● **Texte affiché**:

=-=-=

Vivre en autonomie au fond des bois ? C’est le pari fou de Clarisse et Élie, deux Français qui ont tout plaqué pour s’installer au milieu d’une forêt en Estonie.
Leur cabane en Estonie : une vie alternative dans les bois
Clarisse et Élie sont tombés amoureux de l’Estonie en 2015 alors qu’ils aidaient des amis éleveurs. Ils sont revenus en stop et sont repartis du jour au lendemain avec leur voiture chargée à bloc pour une nouvelle vie. Le couple réfléchissait depuis longtemps à une vie en autonomie. Ils ont trouvé le terrain parfait pour réaliser leur rêve : un terrain de deux hectares à l’abandon depuis 25 ans, au milieu des bois, au Sud du pays. Ils n’ont ni douche, ni eau courante, ni confort : mais c’est ainsi qu’ils veulent vivre.
Vivre en autonomie : la liberté au milieu de nulle-part
Cette envie de vie rustique était déjà bien ancrée dans les esprits de Clarisse, âgée de 36 ans, et Élie, 37 ans.
Ils sont immédiatement tombés sous le charme de l’endroit sauvage, situé près d’un hameau littéralement nommé « lieu isolé ». Ils ont été séduits par l’idée de redonner vie aux édifices abandonnés.

=-=-=

● **Contenu des données**:
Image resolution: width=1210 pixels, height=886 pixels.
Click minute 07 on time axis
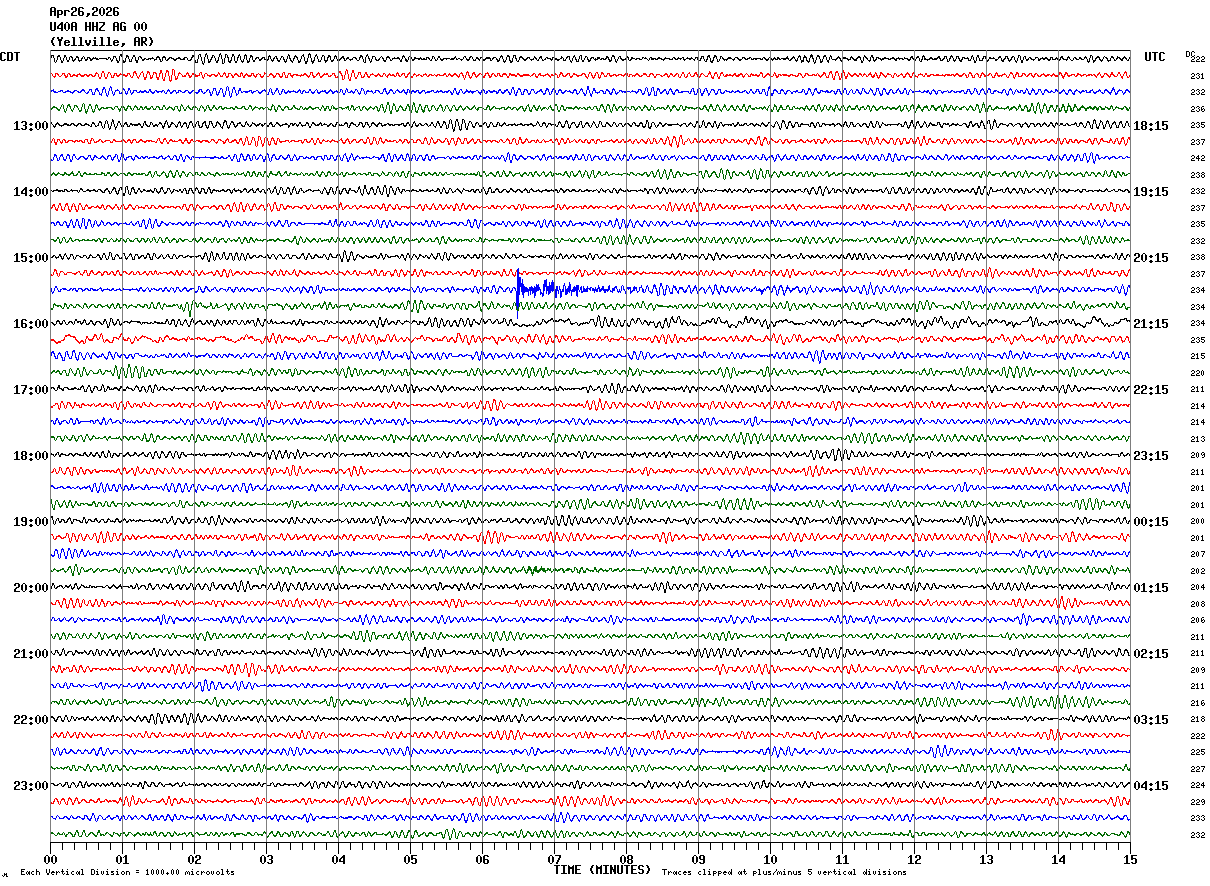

=-=-=

● **Problème posé 1**: Selon le texte affiché, quelle est la superficie du terrain trouvé par Clarisse et Élie ?
● **Problème posé 2**: Restitue à l'identique le passage du texte affiché qui commence aux mots « Leur cabane en » et s'arrête après les mots « qu’ils veulent vivre. ».
● **Problème posé 3**: Reprends le récit sur la vie de Clarisse et Élie dans les bois d'Estonie à partir de la dernière phrase présentée.
Les données ne servent à rien ici.

● **Bonne réponse 1**: Deux hectares.

● **Bonne réponse 2**:
Leur cabane en Estonie : une vie alternative dans les bois
Clarisse et Élie sont tombés amoureux de l’Estonie en 2015 alors qu’ils aidaient des amis éleveurs. Ils sont revenus en stop et sont repartis du jour au lendemain avec leur voiture chargée à bloc pour une nouvelle vie. Le couple réfléchissait depuis longtemps à une vie en autonomie. Ils ont trouvé le terrain parfait pour réaliser leur rêve : un terrain de deux hectares à l’abandon depuis 25 ans, au milieu des bois, au Sud du pays. Ils n’ont ni douche, ni eau courante, ni confort : mais c’est ainsi qu’ils veulent vivre.

● **Bonne réponse 3**:
Les trois bâtiments en rondins de bois sur le terrain défient le temps. Il y a une remise (l’ait), une vieille maison (la vana maja – c’est là qu’ils vivent) et un sauna. La maison qu’ils occupent est une maison traditionnelle en bois organisée autour du poêle. Les murs du poêle sont enduits à la chaux. Le sauna, qui est un bâtiment indépendant, est un indissociable des cultures finno-ougriennes : on s’y lave, on y fait fumer de la viande. Clarisse et Élie souhaitent donc le garder et le combiner avec autre chose, par exemple un four, afin d’exploiter au maximum l’énergie consommée. Mais en attendant sa réparation, le couple l’a transformé en poulailler. Ils ont 11 poules qui peuvent pondre jusqu’à 10 œufs par jour.
Ils ont fait le choix de se chauffer au bois. Leurs journées sont bien remplies : « Fendre le bois, puiser l’eau, prendre soin des bêtes, faire tourner les feux sont nos principales préoccupations ». Les conditions de vie en hiver sont rudes : les températures peuvent descendre jusqu’à -25°C et les journées durent moins de 8 heures. Cela ne permet pas l’avancée des travaux en extérieur comme la maçonnerie ou encore la réparation du sauna. Les sols sont gelés, les obligeant à mettre en pause la réhabilitions des édifices déjà sur le terrain avant de construire des cabanes destinées à accueillir des visiteurs. Mais ils profitent de ce temps pour réfléchir à l’organisation pour la suite car vivre en autonomie soulève de nombreuses questions qui nécessitent une vraie réflexion.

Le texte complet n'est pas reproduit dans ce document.